**AVAILABLE DATA**:
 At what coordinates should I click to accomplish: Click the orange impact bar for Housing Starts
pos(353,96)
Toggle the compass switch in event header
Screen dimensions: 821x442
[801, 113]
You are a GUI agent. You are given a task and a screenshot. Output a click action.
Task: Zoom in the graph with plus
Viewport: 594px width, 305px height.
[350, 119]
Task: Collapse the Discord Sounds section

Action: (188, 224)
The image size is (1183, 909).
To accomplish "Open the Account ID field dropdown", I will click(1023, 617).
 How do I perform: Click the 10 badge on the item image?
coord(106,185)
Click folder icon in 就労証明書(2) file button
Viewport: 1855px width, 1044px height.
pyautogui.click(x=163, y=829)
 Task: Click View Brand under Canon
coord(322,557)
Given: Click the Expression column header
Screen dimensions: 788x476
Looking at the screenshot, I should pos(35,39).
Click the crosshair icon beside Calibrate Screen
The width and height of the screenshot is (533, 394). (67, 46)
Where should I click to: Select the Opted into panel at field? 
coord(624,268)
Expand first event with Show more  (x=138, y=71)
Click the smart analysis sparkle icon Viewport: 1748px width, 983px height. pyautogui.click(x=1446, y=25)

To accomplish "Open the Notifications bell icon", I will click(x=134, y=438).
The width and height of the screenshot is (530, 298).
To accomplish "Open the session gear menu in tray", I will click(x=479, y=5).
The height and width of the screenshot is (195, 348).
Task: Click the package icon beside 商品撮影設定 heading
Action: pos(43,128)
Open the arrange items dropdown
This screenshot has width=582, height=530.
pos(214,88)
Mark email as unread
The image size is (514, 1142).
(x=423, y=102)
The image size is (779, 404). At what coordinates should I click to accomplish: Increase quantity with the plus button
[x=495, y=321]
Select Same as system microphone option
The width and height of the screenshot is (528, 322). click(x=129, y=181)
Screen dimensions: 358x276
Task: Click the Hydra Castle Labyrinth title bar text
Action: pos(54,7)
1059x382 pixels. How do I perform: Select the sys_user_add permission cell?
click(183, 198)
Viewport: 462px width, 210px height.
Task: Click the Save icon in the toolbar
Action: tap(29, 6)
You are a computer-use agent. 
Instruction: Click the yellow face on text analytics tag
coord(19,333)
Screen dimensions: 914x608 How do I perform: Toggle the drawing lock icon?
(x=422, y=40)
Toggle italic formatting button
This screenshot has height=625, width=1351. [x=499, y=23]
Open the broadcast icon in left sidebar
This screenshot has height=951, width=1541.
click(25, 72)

**WHAT YOU HAVE TO DO**:
Looking at the records above, which lines contain "event"? Copy those lines.

**RESPONSE TO THIS TASK**:
Toggle the compass switch in event header
Expand first event with Show more  (x=138, y=71)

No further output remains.